5.2k Views Asked by At

I have a question regarding the representation of the uint8 data.

I have a MATLAB MAT file where uint8 data are saved.

The MAT file is reading into Python using scipy.io.loadmat() and a dictionary is formed. The array corresponding to the data filed of the MAT file is extracted from the dictionary. The array looks like:

array[[162],[122],...[135],dtype:uint8]

After that, this array is saved into txt format for later file reading. However, the data in the txt file is double precision. For example, uint8 data 162 is saved as 1.620000000000000000e+02. This is not what i want, because it would occupy too much memory.

What I need is that each one byte from source_file.read() corresponds to one uint8 data.

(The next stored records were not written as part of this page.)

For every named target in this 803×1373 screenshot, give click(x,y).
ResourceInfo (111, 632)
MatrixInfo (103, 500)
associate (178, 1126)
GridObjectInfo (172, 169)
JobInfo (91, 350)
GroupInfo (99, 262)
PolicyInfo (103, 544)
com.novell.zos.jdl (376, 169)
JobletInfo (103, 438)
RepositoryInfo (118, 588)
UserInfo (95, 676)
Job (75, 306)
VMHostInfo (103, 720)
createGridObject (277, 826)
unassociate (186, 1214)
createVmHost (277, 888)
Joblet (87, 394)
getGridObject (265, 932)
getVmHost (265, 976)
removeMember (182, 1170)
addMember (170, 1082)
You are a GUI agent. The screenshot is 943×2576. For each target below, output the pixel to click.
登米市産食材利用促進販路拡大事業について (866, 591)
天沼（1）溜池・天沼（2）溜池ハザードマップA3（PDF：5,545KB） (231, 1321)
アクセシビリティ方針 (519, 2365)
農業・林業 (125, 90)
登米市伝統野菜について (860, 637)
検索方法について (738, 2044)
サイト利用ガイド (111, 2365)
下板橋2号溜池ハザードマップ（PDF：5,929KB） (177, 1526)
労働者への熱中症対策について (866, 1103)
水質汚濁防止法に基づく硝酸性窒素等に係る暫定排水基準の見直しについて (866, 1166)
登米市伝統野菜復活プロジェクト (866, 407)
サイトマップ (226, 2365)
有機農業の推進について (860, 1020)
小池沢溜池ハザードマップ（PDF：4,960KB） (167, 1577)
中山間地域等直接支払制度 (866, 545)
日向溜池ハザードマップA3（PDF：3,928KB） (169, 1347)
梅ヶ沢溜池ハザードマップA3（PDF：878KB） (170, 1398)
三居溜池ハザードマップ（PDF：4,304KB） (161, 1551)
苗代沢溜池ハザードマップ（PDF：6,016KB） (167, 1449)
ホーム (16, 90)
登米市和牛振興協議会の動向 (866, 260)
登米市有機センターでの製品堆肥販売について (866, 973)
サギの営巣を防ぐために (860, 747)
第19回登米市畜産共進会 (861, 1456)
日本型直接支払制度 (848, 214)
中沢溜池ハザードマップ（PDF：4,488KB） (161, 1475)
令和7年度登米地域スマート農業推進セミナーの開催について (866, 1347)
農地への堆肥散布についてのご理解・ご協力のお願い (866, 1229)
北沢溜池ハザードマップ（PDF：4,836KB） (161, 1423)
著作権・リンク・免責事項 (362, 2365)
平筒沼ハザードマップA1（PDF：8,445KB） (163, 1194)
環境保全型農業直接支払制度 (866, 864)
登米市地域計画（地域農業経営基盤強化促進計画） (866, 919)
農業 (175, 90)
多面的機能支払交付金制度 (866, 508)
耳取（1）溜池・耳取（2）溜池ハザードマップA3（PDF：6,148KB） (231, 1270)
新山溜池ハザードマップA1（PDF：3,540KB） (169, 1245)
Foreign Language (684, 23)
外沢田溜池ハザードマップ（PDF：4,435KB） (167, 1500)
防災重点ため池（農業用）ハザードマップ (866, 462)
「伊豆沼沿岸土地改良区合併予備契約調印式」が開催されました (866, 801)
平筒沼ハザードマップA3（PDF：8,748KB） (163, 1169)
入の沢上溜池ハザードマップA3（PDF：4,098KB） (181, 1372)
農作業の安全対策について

Is there a better way to represent the uint8 data? Convert uint8 to string is possible but still take 2-3 bytes.

2

There are 2 best solutions below

1
On

You're presumably using numpy.savetxt, which has default fmt argument '%.18e', meaning "in exponential format with 18 digits of precision."

You could change it to something that'll spit out an integer (e.g. fmt='%d'), but that's still quite inefficient in terms of file space usage (since it's an ASCII-encoded integer).

numpy.save is in a much more efficient binary format, which is much closer to what you're asking for, though it includes some headers (format description). If you want just the binary data then tostring as suggested by dbaupp is the way to go:

with open('outfile', 'wb') as f:
    f.write(the_array.tostring())
0
On

Numpy has tostring() and fromstring() which convert between a ndarray data structure and a binary string. E.g.

> a = numpy.array([162,122,135], dtype=numpy.uint8)
> a.tostring()
'\xa2z\x87'

(That string is ['\xa2', 'z', '\x87'], the \x.. represents a single byte.)